WRITTEN EXERCISE => Return every line of the data below with no changes.

**** EXERCISE MATERIAL

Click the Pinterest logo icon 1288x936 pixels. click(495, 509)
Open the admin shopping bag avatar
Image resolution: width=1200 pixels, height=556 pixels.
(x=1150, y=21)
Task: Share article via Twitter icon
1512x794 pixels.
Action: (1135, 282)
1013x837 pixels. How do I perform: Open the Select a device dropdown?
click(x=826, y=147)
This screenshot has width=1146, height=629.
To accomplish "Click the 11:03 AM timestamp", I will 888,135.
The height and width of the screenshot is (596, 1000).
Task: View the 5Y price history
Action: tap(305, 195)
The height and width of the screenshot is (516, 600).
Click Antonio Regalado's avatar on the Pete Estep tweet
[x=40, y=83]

********

RESPONSE FOR THIS EXERCISE =>
Click the Pinterest logo icon 1288x936 pixels. click(495, 509)
Open the admin shopping bag avatar
Image resolution: width=1200 pixels, height=556 pixels.
(x=1150, y=21)
Task: Share article via Twitter icon
1512x794 pixels.
Action: (1135, 282)
1013x837 pixels. How do I perform: Open the Select a device dropdown?
click(x=826, y=147)
This screenshot has width=1146, height=629.
To accomplish "Click the 11:03 AM timestamp", I will 888,135.
The height and width of the screenshot is (596, 1000).
Task: View the 5Y price history
Action: tap(305, 195)
The height and width of the screenshot is (516, 600).
Click Antonio Regalado's avatar on the Pete Estep tweet
[x=40, y=83]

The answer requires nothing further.